● **What you should do**: Count lines holding the string "Viewport" in the data that follows. Reply with one number only.

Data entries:
************

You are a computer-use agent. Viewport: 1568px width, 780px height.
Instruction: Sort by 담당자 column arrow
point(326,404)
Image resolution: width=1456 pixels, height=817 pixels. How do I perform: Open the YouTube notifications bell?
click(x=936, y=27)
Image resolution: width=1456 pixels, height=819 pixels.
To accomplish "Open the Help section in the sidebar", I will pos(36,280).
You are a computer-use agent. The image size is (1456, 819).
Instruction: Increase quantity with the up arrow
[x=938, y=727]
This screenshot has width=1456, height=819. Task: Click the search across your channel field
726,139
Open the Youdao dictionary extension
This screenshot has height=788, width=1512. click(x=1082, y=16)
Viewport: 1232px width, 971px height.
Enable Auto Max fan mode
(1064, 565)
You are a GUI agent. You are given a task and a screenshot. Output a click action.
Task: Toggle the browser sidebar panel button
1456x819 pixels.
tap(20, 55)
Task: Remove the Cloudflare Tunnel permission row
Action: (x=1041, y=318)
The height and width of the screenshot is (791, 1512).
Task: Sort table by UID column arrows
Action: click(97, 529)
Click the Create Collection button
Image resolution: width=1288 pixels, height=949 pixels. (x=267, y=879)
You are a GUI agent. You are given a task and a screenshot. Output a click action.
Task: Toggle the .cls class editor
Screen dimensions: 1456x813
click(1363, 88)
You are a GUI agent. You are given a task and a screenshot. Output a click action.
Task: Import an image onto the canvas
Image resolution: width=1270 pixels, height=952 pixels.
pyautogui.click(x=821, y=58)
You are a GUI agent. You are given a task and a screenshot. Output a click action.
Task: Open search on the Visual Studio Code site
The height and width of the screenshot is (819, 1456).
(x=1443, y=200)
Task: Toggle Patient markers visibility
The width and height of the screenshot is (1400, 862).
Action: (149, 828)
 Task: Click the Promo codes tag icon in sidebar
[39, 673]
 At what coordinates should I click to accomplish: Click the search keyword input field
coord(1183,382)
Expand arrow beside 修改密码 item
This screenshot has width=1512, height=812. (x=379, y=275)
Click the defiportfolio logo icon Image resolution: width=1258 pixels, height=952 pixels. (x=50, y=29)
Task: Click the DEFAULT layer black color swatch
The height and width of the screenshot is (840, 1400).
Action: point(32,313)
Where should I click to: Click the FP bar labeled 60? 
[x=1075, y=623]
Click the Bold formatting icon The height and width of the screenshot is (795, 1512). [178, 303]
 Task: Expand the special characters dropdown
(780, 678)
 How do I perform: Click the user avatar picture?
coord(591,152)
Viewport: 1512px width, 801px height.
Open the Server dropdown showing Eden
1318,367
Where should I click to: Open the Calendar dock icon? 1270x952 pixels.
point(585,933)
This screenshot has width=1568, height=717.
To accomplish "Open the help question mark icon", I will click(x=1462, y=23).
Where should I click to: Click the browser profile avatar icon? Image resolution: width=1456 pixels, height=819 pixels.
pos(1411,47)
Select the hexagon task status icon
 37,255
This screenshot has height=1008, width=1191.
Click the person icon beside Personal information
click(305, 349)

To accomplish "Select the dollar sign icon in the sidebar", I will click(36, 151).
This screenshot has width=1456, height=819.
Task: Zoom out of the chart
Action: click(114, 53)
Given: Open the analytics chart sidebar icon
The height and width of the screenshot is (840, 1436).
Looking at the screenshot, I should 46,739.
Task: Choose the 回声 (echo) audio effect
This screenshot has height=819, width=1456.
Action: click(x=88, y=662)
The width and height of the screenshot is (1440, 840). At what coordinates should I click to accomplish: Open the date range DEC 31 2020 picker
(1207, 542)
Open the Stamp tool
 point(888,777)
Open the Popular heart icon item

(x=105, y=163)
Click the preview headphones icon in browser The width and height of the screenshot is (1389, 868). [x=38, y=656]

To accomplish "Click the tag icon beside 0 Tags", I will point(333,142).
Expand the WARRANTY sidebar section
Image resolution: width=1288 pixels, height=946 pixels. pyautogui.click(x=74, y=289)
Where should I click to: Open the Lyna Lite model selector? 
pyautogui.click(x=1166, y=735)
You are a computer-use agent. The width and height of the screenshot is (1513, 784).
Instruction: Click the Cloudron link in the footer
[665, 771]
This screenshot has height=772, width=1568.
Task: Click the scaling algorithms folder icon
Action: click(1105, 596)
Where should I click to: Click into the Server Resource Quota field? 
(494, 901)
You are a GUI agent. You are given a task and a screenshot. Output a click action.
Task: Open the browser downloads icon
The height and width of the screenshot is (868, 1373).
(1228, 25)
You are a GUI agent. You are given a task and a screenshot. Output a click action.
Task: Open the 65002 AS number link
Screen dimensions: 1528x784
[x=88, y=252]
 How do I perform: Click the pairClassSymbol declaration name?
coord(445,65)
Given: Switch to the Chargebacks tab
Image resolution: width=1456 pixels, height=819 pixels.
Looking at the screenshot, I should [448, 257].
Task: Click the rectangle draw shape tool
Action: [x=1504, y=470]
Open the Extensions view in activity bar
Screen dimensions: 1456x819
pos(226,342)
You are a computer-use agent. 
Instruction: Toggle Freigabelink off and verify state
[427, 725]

************

● **Response to this task**: 3